Usage

Preparing the dataset

We assume that you have the dataset

See Data preprocessing.

Preparing the configufation

To provide configurations for the training process and path information, we can use either dictionaries as input to functions or configuration files.

Using the configuration dictionary

You can use the network configuration dictionary network_info and the path configuration dictionary path_info for configuration.

See Configuration.

Using the configuration file (.cfg)

You can use the configuration format files .cfg for configuration (for example, path_info.cfg and network_info.cfg).

See Configuration.

If then, you can get the dictionaries from the config files by:

# for python 3.x
from deepbiome import configuration

config_data = configuration.Configurator('./path_info.cfg', log)
config_data.set_config_map(config_data.get_section_map())
config_data.print_config_map()
path_info = config_data.get_config_map()

config_network = configuration.Configurator('./network_info.cfg', log)
config_network.set_config_map(config_network.get_section_map())
config_network.print_config_map()
network_info = config_network.get_config_map()

Logging

For logging, we can use the logging instance. For example:

# for python 3.x
import logging

logging.basicConfig(format = '[%(name)-8s|%(levelname)s|%(filename)s:%(lineno)s] %(message)s',
                level=logging.DEBUG)

log = logging.getLogger()

We can use the logging instance log as an input of the main training fuction below.

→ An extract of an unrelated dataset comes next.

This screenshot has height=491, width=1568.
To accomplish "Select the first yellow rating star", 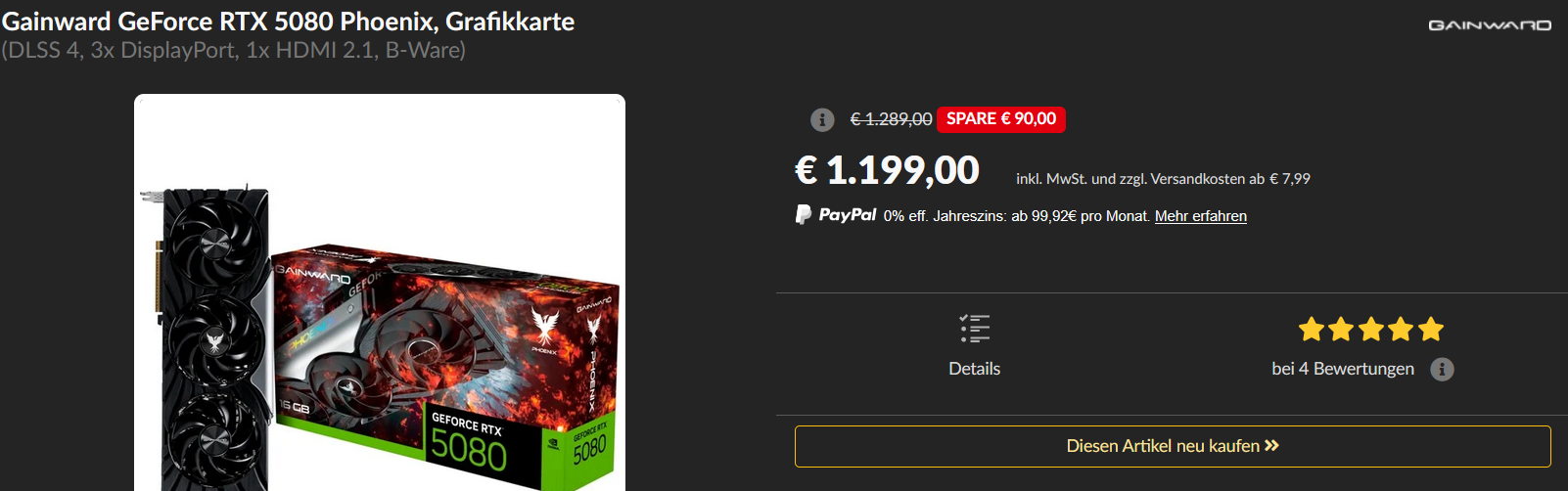I will (1312, 330).
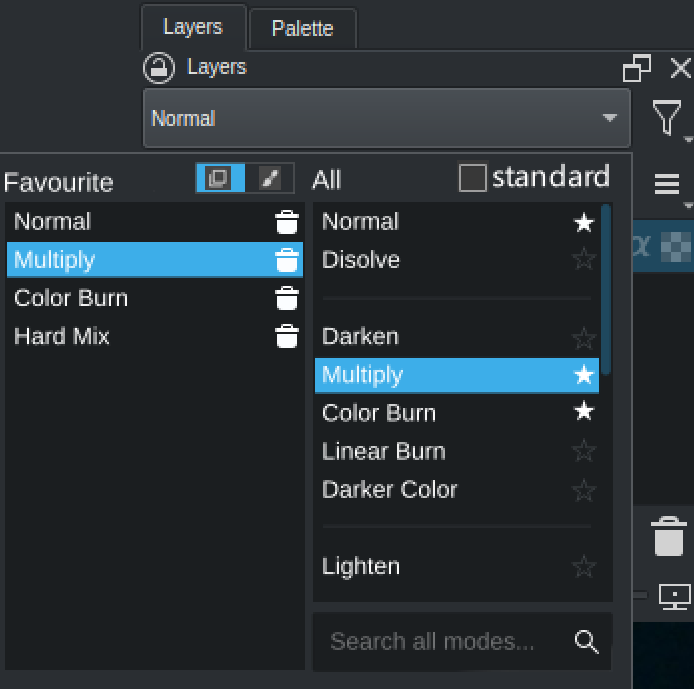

For more information about logging module, please check the documentation logging.

Training

To use DeepBiome:

# for python 3.x
from deepbiome import deepbiome

test_evaluation, train_evaluation, network = deepbiome.deepbiome_train(log, network_info, path_info)

If you want to train the network with specific number k of cross-validation, you can set the number_of_fold. For example, if you want to run the 5-fold cross-validation:

# for python 3.x
from deepbiome import deepbiome

test_evaluation, train_evaluation, network = deepbiome.deepbiome_train(log, network_info, path_info, number_of_fold=5)

If you use one input file, it will run the 5-fold cross validation using all data in that file. If you use the list of the input files, it will run the training by the first k files.

By defaults, number_of_fold=None. Then, the code will run for the leave-one-out-cross-validation (LOOCV).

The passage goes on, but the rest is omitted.